Within the first segment of the project focusing on mantle processes, we have so far experimentally identified that the sulfide to sulfate transition occurs at more oxidizing conditions than anticipated, which facilitates relatively high-degree of mantle oxidation by sulfate-bearing slab-derived fluids. This is consistent with the findings in natural samples from the Trans-Mexican Volcanic belt, which show positive correlation between magmatic sulfur concentrations and oxidation state. Indeed, some of these magmas are characterized by extremely high sulfur concentrations (the highest reported to date worldwide) and rather high oxidation state. Relatively primitive mafic magmas at Parinacota also show high oxidation state and relatively high magmatic sulfur abundances. At the same time, there is no significant variation in magma redox as a function of the site and duration of magma storage in the crust. Therefore, these above two field areas indicate that the oxidized nature of arc magmas is primarily obtained at their source in the mantle, answering one of the key questions of the project.
In addition, the study on sulfur speciation at upper crustal pressures found that the fO2 range of the redox transition of sulfur is temperature dependent with significant differences compared to the results of previous ex situ experimental studies and thermodynamic predictions. Furthermore, these experiments have conclusively shown that though radical sulfur ions are present in magmatic fluids, their concentration is below the limits of detection of non-resonant Raman spectrometry over the entire studied range of P-T-fO2 conditions. This is in sharp contrast to recent findings by also in situ studies, which used resonant Raman spectroscopy. These findings have significant implications with regards to ore metal transport in magmatic fluids. In addition, the stability of sulfate species in magmatic fluids was found to be more limited than previously proposed based on ex situ experiments. This has implications for the mechanisms of volcanic sulfate aerosol production, which in turn affect the Earth’s climate and redox balance.
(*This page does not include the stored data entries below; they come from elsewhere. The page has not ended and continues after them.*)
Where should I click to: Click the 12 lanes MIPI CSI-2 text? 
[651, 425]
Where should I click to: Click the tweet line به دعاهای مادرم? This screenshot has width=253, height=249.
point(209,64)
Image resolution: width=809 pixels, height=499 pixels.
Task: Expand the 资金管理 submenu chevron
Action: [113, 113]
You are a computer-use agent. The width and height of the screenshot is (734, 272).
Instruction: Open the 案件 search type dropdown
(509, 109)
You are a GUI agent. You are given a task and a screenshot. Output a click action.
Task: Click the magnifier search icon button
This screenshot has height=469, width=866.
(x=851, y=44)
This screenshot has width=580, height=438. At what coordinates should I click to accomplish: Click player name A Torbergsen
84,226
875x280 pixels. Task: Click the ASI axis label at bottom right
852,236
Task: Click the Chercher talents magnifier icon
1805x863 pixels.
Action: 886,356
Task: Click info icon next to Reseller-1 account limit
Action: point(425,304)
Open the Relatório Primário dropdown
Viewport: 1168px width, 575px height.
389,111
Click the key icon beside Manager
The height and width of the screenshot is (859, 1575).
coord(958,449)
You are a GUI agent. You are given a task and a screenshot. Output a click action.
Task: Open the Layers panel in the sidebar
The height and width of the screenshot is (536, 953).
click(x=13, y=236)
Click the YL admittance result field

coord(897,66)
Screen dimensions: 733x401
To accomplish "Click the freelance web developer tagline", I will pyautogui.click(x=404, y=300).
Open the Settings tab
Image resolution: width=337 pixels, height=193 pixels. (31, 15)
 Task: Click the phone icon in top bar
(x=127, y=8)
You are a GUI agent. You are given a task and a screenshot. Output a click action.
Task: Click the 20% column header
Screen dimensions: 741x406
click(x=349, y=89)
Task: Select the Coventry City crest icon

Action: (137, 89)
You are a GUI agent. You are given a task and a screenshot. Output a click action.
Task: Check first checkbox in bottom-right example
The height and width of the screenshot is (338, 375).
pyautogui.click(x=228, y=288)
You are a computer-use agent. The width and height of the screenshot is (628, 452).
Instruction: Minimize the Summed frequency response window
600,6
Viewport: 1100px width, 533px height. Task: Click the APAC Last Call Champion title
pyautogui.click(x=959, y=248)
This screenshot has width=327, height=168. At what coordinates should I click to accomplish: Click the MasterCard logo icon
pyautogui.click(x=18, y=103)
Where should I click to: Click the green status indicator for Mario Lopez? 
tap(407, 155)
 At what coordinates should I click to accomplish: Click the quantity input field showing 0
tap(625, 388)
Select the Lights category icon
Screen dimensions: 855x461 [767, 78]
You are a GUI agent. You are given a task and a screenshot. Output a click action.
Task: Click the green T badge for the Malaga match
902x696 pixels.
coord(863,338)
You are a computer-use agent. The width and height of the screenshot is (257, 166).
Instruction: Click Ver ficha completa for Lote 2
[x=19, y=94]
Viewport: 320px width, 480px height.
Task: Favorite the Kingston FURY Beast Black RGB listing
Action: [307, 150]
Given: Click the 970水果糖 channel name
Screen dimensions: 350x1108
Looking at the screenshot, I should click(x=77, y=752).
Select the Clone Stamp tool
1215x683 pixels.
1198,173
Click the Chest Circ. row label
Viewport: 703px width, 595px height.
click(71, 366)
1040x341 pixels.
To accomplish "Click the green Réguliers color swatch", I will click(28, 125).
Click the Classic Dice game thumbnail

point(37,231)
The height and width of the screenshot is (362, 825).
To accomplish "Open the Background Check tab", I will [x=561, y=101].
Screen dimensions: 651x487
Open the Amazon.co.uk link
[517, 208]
Experiments in progress at mantle pressures quantify sulfur transport in various slab fluids as a function of P-T and fluid composition, whereas field-based investigations will put additional constraints on volatile element – ore metal – redox systematics during magma generation and ascent. The sulfur speciation dataset will be complemented by studying P-T-fO2-melt compositional effects on sulfur speciation in silicate melts. Ultimately, all above data will be used to support model calculations of the geochemical cycle of heterovalent elements in subduction zones and the net long-term effect of subduction zone magmatism on the redox state of the atmosphere – hydrosphere system. In addition, the improved understanding of the interplay between magma redox evolution, sulfur and ore metal budgets on the path from mantle to surface in volcanic arcs will be used to improve models of magmatic-hydrothermal ore genesis.